Top of Given data

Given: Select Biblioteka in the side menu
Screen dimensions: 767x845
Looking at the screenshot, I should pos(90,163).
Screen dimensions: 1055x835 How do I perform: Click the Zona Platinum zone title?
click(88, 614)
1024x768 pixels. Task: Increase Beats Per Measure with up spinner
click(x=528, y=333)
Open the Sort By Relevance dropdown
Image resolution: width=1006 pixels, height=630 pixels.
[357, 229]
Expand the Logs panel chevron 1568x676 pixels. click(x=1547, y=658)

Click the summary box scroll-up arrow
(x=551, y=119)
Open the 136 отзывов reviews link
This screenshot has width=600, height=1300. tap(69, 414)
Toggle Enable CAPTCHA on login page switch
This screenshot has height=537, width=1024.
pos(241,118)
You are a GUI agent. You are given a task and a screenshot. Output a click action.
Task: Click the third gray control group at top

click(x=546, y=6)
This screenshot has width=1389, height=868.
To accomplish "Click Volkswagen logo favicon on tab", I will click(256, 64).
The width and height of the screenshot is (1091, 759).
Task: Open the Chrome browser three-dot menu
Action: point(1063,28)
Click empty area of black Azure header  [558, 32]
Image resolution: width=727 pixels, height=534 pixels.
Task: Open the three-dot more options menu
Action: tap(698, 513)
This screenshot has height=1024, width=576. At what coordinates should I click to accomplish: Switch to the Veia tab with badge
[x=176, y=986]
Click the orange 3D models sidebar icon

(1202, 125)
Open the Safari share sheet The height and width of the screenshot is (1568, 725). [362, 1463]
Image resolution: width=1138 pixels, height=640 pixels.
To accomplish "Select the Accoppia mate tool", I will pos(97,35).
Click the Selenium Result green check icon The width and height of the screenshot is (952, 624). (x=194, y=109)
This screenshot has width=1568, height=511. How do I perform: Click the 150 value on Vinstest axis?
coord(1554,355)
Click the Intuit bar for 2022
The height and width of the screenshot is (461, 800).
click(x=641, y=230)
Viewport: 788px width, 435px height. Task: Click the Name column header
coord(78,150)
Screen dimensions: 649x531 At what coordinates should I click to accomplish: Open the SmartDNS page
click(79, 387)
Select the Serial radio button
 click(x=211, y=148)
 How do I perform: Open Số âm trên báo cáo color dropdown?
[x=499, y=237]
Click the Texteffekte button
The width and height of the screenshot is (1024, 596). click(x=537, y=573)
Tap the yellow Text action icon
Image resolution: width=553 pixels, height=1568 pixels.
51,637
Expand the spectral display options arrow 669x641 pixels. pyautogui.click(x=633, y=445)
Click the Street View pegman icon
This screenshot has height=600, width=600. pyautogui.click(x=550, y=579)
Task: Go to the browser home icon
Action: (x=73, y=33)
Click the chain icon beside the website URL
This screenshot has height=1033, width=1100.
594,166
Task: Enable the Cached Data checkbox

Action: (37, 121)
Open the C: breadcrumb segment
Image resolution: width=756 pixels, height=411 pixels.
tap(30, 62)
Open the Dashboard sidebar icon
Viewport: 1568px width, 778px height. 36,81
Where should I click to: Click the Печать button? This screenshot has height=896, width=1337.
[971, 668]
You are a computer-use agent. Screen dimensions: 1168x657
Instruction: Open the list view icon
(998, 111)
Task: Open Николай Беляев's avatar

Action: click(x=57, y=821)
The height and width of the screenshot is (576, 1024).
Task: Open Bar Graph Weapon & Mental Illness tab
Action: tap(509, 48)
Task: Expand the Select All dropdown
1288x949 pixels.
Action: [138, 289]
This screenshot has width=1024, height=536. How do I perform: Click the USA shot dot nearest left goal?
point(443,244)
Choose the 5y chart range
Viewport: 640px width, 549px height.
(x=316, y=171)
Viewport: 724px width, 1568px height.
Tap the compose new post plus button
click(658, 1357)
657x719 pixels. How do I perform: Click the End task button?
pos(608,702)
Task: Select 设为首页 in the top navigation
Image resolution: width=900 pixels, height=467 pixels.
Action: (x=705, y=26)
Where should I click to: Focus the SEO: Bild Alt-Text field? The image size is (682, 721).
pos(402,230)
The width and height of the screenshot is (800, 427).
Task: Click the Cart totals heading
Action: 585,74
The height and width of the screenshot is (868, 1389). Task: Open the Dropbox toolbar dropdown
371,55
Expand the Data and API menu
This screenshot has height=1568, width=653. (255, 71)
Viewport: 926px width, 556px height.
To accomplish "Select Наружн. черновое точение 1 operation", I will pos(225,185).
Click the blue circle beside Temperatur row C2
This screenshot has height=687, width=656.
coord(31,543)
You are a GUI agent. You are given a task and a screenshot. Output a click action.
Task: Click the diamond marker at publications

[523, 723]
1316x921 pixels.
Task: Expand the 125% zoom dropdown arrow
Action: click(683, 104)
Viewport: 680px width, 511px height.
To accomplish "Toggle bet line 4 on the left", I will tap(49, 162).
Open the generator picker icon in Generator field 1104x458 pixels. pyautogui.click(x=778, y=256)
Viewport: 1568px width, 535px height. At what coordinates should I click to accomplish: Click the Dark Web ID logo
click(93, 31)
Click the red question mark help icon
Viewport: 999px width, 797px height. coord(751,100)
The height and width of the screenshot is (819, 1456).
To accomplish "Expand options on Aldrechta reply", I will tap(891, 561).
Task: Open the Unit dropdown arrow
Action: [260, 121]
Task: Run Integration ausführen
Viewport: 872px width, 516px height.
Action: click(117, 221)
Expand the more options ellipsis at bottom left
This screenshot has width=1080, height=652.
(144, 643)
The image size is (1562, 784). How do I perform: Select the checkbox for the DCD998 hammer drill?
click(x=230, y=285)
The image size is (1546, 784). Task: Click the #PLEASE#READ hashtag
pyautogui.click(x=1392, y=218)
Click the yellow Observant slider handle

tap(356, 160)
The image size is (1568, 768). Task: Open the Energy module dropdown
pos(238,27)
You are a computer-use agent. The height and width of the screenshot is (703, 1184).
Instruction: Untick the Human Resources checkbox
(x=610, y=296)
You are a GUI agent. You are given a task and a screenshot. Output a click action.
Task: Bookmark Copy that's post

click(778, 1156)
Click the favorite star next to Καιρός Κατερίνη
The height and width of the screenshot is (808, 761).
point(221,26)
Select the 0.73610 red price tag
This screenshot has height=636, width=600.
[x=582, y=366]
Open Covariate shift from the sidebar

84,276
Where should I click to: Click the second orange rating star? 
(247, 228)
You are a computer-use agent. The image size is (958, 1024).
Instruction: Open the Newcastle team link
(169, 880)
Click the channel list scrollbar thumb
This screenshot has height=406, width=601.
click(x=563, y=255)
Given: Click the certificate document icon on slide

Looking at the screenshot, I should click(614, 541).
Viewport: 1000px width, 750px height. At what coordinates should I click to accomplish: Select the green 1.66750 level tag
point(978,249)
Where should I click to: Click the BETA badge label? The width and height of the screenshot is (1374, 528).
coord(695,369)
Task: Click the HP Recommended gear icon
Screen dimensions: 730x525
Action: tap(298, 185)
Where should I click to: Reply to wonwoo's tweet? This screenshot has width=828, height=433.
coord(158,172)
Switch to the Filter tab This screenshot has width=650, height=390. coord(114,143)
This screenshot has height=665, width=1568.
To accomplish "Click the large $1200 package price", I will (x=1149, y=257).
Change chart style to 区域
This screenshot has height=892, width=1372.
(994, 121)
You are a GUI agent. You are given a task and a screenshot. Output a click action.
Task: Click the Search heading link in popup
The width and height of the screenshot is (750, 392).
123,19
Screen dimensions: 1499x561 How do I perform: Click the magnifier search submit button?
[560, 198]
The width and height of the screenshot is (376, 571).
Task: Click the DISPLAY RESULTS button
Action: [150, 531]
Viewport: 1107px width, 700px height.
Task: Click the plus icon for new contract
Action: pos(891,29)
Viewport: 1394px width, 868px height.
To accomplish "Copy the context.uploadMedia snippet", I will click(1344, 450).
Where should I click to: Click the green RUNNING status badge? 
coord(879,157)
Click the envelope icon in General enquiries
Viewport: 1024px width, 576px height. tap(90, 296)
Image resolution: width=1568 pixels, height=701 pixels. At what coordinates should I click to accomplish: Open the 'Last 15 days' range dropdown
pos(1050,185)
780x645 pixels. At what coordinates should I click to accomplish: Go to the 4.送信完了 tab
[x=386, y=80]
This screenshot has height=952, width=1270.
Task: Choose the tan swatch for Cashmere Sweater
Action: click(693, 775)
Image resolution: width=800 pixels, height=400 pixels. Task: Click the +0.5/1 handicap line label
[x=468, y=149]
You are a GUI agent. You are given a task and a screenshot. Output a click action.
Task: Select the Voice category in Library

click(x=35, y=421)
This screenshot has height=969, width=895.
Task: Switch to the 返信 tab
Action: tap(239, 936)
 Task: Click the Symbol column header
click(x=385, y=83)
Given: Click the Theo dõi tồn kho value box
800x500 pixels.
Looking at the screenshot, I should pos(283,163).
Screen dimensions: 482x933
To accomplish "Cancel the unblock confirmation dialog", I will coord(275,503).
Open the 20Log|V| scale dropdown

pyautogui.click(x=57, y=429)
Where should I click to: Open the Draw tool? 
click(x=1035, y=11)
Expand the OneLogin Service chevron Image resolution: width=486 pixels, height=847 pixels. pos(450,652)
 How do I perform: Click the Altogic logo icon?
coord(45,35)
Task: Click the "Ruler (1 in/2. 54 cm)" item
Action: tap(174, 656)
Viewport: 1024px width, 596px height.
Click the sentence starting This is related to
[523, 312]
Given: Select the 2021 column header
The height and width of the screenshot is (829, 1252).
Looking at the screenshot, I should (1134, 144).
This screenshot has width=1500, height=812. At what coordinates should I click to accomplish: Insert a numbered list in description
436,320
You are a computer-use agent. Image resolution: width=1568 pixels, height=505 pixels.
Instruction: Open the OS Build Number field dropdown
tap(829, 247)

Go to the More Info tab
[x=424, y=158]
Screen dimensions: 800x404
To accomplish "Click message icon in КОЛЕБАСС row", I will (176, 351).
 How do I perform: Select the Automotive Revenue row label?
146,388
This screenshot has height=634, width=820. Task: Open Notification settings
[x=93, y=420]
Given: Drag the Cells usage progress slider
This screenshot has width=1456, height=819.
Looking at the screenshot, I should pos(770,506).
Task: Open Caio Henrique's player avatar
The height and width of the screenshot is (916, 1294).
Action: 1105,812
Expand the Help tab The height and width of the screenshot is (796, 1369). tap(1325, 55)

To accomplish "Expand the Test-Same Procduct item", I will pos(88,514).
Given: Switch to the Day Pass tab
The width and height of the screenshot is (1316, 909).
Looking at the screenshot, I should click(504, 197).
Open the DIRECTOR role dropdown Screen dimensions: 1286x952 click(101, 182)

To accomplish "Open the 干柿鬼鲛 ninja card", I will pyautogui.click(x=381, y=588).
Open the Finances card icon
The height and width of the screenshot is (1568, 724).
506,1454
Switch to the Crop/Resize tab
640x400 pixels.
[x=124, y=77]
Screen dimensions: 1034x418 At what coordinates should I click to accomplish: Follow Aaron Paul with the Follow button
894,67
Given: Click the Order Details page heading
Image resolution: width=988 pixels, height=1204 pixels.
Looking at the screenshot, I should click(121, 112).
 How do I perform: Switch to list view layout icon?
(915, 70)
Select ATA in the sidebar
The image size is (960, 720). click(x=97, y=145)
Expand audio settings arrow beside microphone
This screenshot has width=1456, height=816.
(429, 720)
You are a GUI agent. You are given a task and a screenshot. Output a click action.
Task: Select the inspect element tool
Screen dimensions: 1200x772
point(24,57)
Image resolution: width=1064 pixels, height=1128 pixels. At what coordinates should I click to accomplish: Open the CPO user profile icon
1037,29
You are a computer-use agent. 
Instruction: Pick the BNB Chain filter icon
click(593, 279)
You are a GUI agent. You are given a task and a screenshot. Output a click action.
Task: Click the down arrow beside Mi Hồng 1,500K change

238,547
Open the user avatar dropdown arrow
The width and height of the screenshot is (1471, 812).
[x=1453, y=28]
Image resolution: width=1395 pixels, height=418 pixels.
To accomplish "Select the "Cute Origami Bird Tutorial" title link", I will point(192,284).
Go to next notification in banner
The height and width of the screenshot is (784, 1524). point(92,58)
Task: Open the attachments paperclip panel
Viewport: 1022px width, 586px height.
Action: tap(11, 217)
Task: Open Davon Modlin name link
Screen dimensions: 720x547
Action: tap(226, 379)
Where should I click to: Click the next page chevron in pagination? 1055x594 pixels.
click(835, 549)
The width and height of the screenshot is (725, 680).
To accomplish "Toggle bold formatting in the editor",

Bottom of Given data

Exercise aim
Which lines of the entries above contain the word "Toggle"? Copy each of them.

Answer to this problem
Toggle Enable CAPTCHA on login page switch
To accomplish "Toggle bet line 4 on the left", I will tap(49, 162).
To accomplish "Toggle bold formatting in the editor",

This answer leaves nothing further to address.